◆ Stored data entries

___

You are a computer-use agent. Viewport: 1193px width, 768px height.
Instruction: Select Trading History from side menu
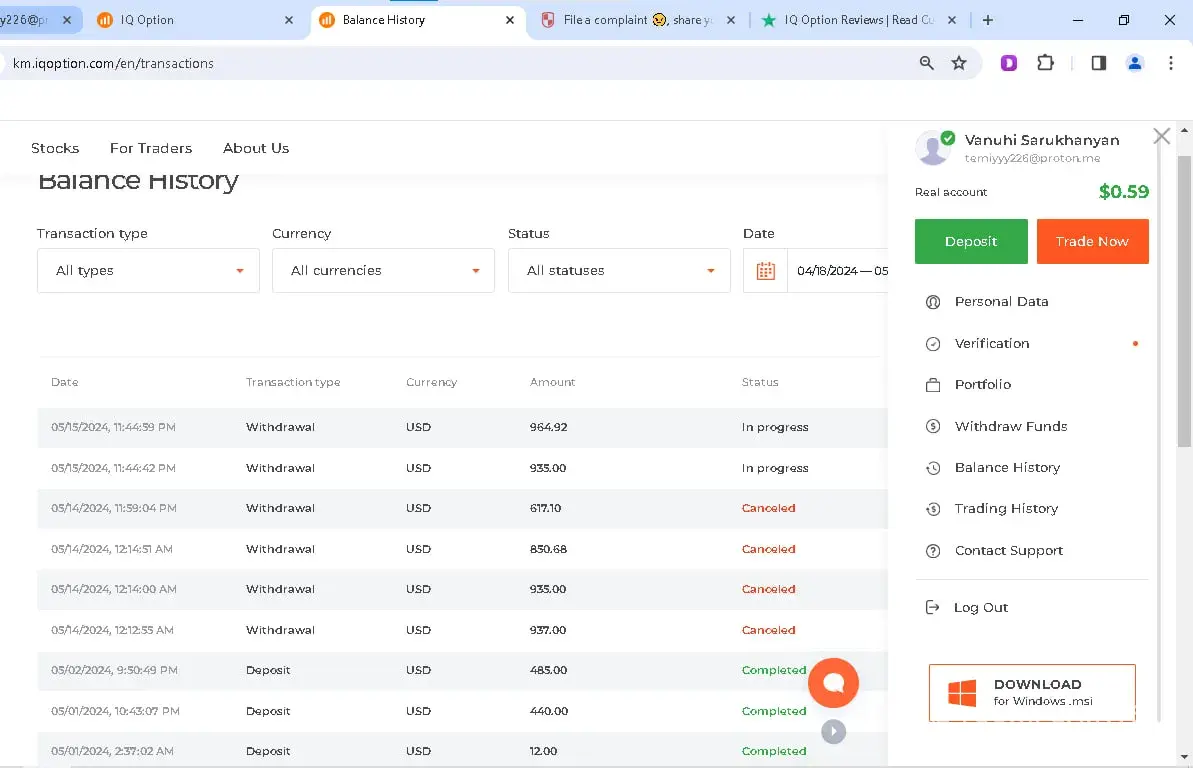coord(1005,509)
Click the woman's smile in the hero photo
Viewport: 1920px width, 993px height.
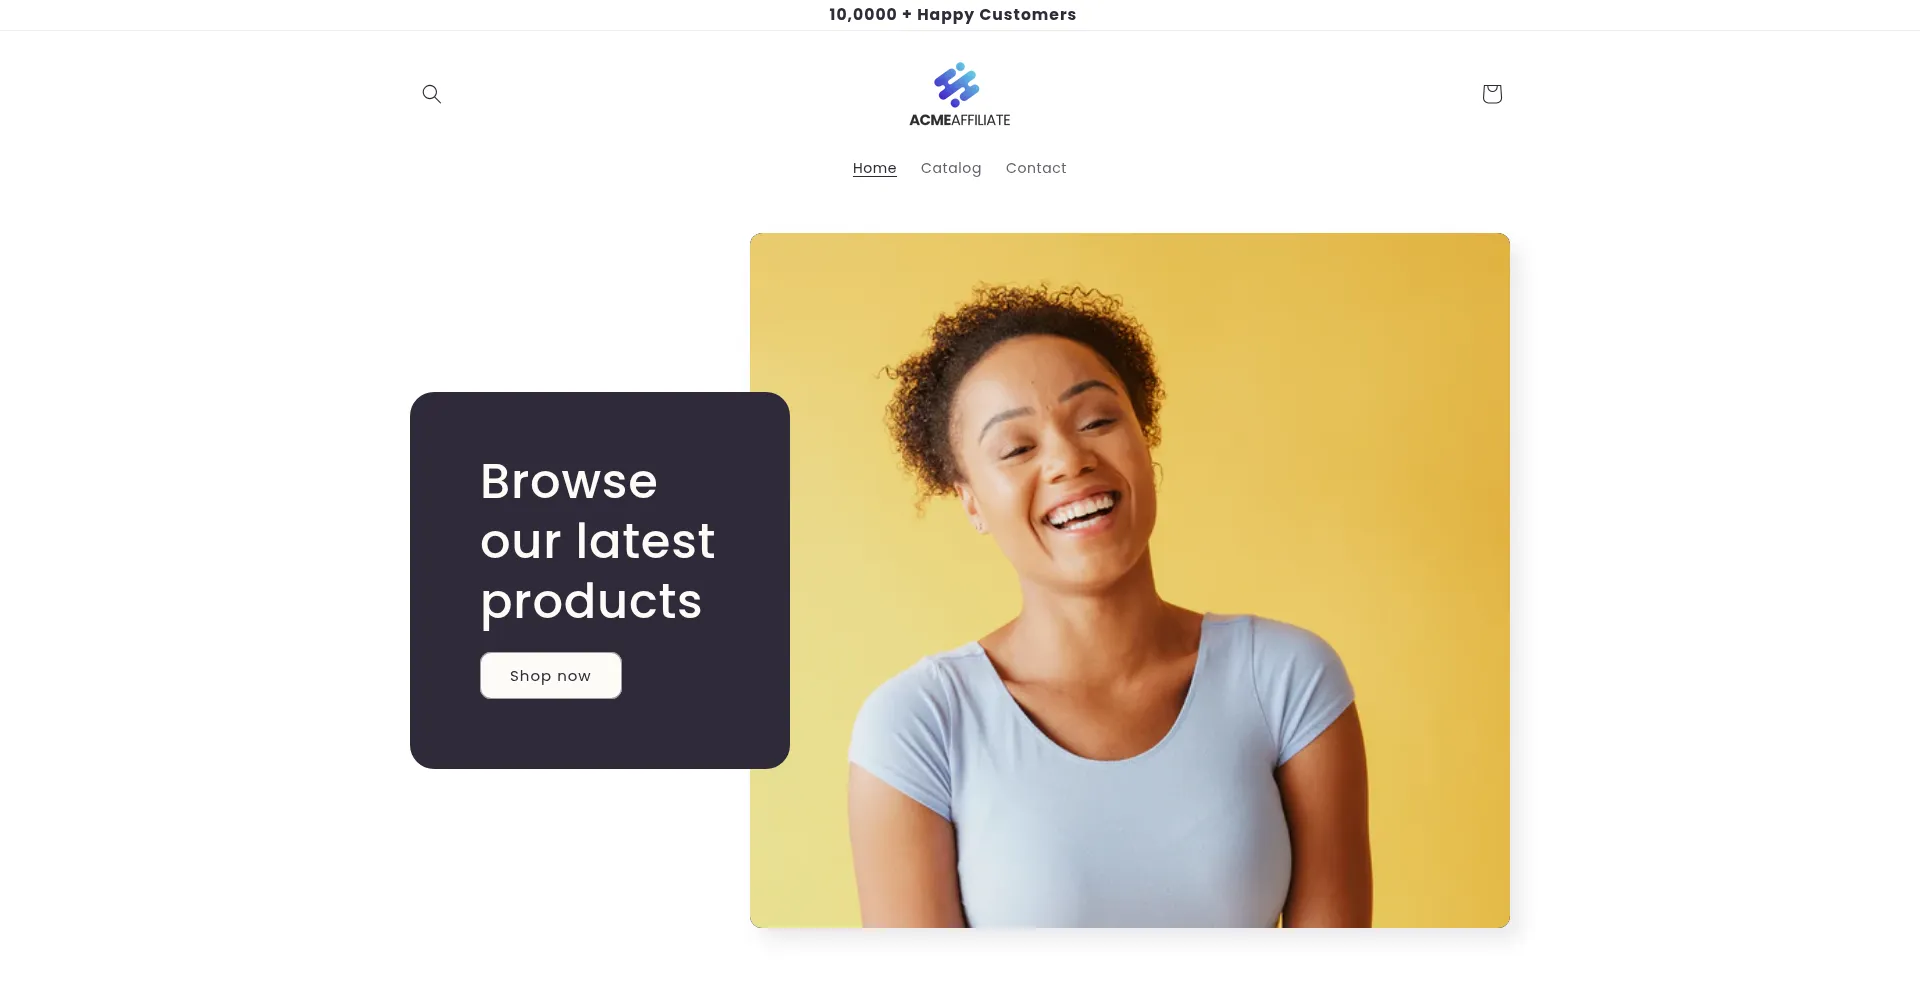click(x=1080, y=512)
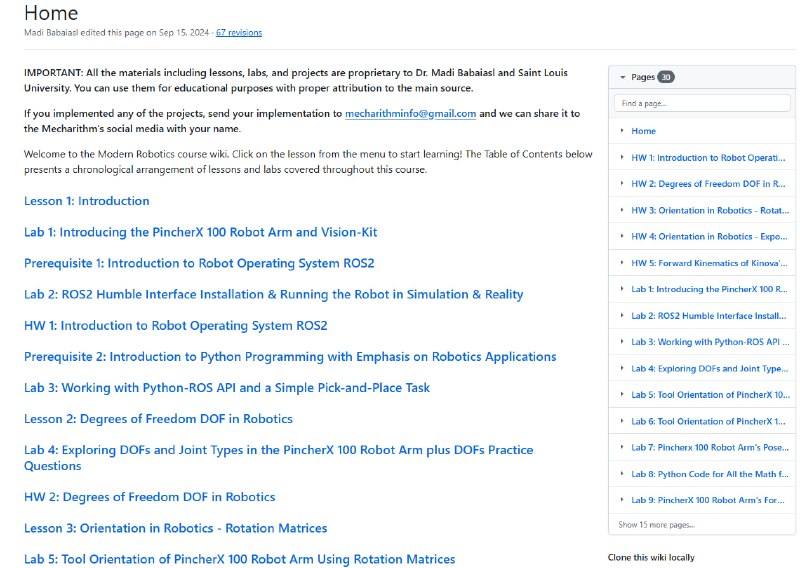Expand the Lab 9 sidebar disclosure arrow
Image resolution: width=800 pixels, height=568 pixels.
pyautogui.click(x=622, y=500)
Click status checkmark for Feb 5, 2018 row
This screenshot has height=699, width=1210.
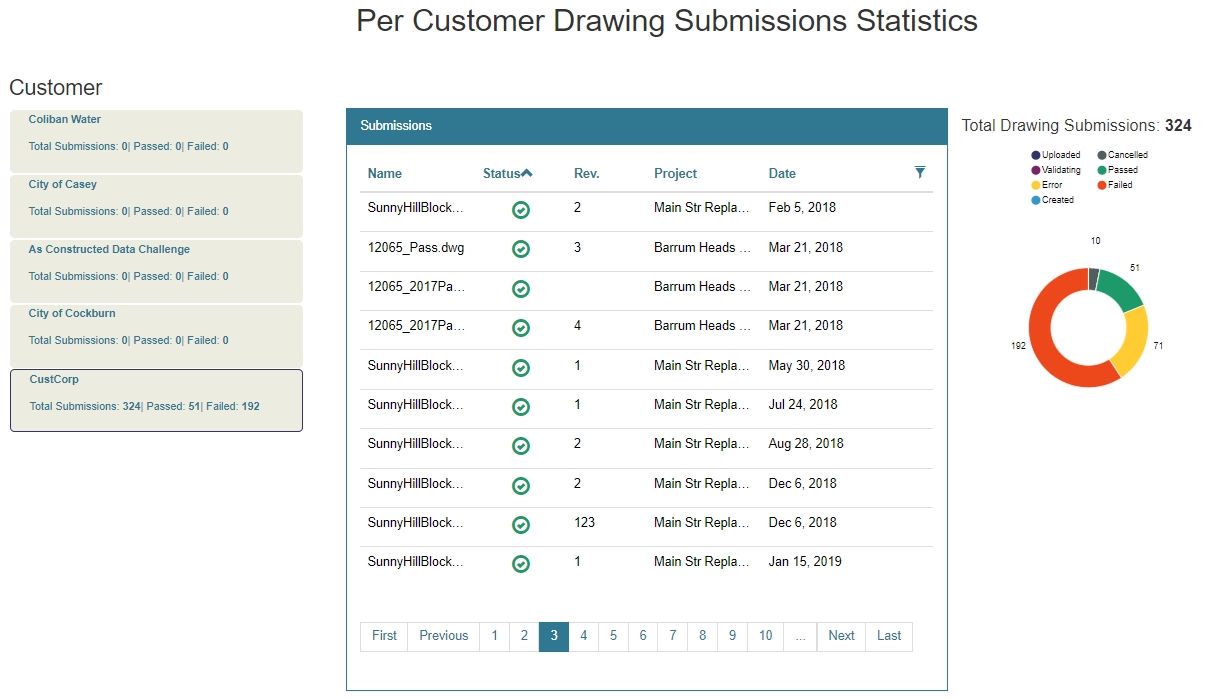(520, 210)
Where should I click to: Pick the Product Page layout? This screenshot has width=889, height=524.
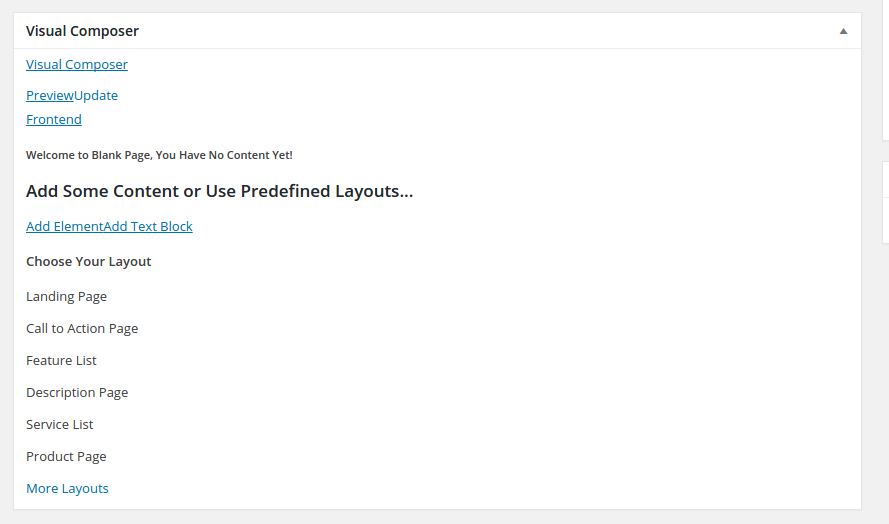click(x=66, y=457)
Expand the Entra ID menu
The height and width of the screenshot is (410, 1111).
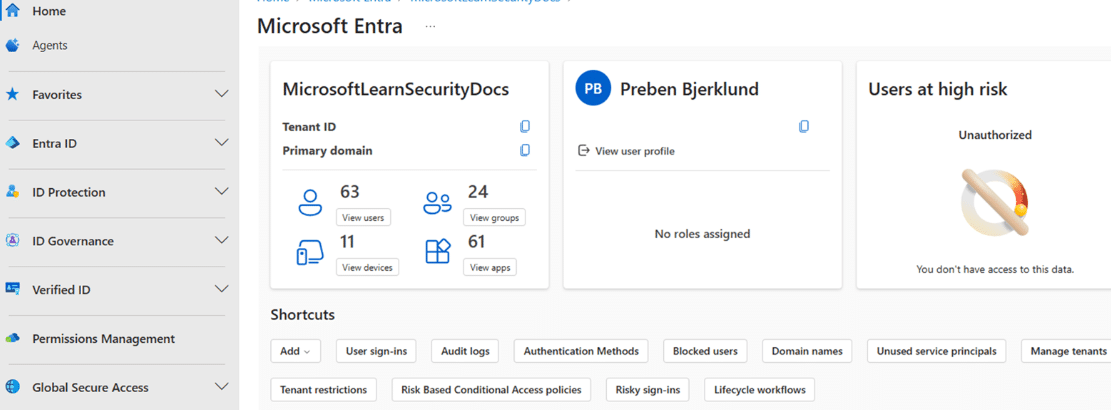click(222, 143)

___

◆ WHAT IS REQUIRED
Your answer must be an exact copy of the lines from the line with "The height and" to the final line of the data, both ends included, and no pictures.

◆ RESULT OF THIS TASK
The height and width of the screenshot is (410, 1111).
click(222, 143)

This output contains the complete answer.